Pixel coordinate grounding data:
BEGIN

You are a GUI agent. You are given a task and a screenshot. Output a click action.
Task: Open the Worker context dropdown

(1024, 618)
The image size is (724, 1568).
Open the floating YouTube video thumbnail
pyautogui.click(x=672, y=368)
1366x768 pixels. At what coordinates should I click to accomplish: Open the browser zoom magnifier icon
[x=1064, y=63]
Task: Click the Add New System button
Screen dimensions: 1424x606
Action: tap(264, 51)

END
BEGIN

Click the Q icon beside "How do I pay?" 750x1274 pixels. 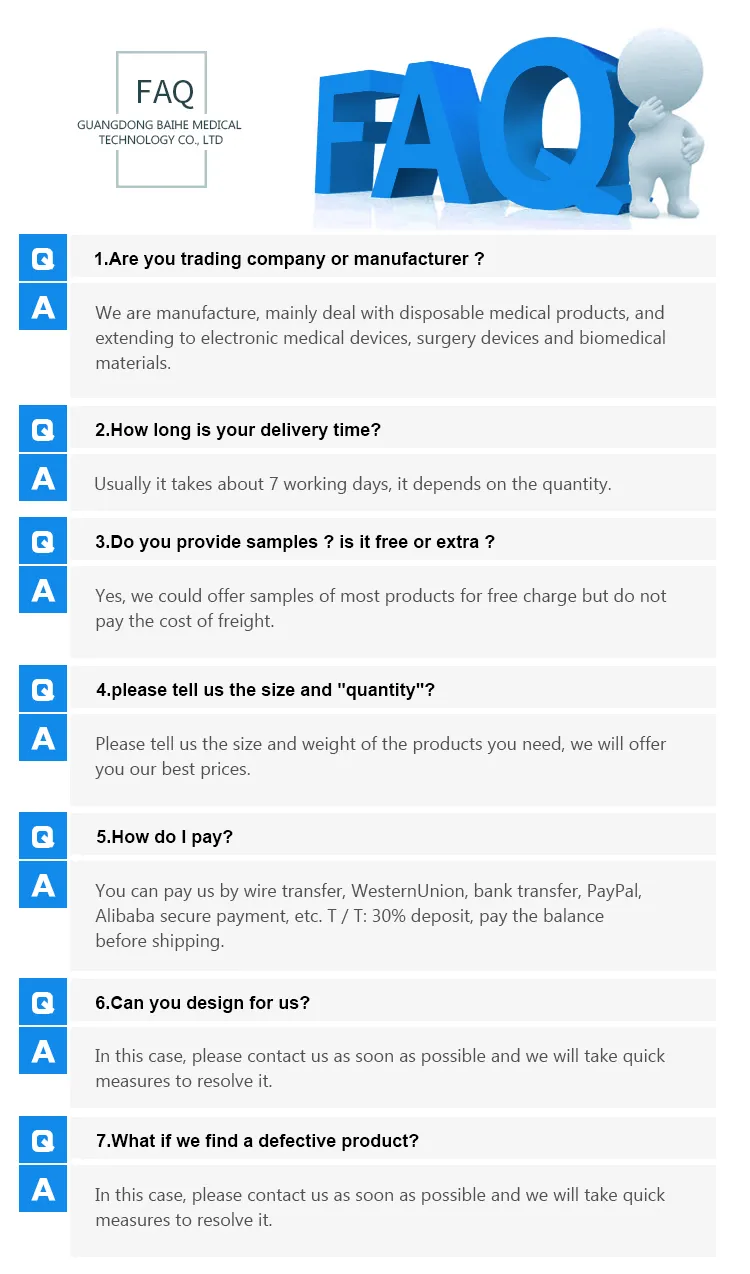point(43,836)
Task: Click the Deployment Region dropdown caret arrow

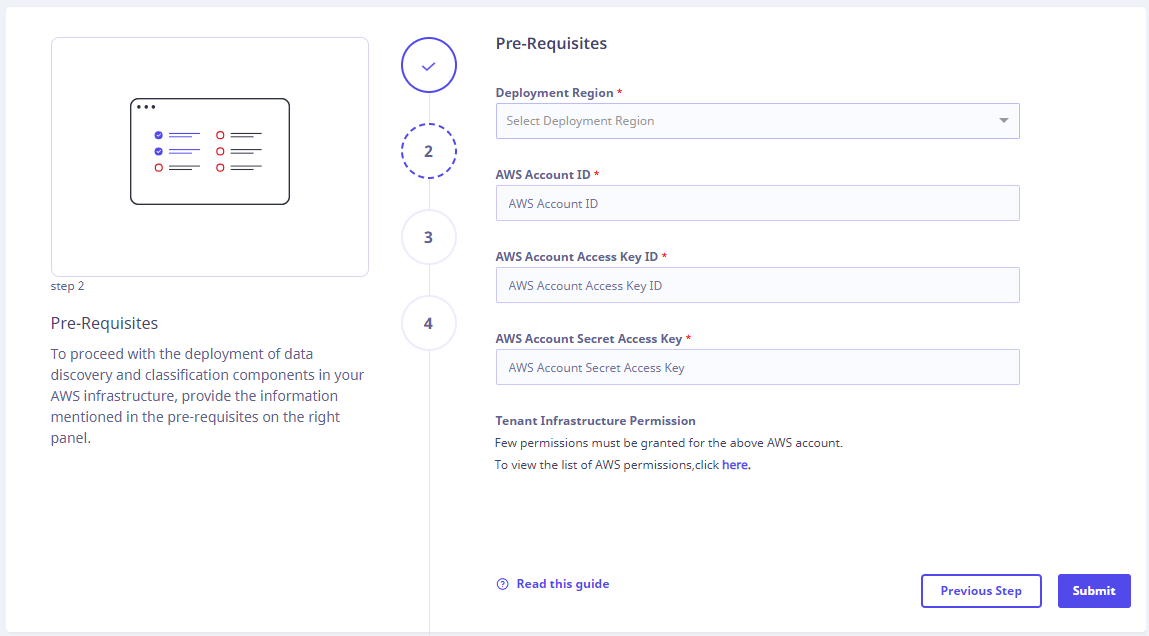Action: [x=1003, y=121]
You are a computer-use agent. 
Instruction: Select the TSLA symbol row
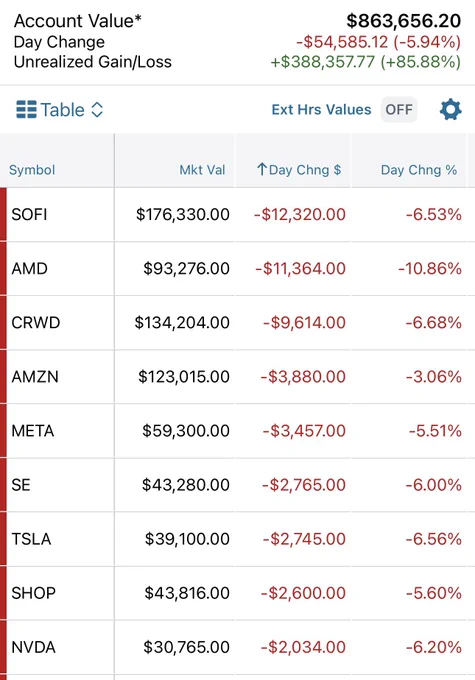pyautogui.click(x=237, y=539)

END

**The problem**
Repeat word for word the lines above that run from the line containing "Open the floating YouTube video thumbnail" through the line containing "Task: Click the Add New System button", both ends included, and nothing else.

**Solution below**
Open the floating YouTube video thumbnail
pyautogui.click(x=672, y=368)
1366x768 pixels. At what coordinates should I click to accomplish: Open the browser zoom magnifier icon
[x=1064, y=63]
Task: Click the Add New System button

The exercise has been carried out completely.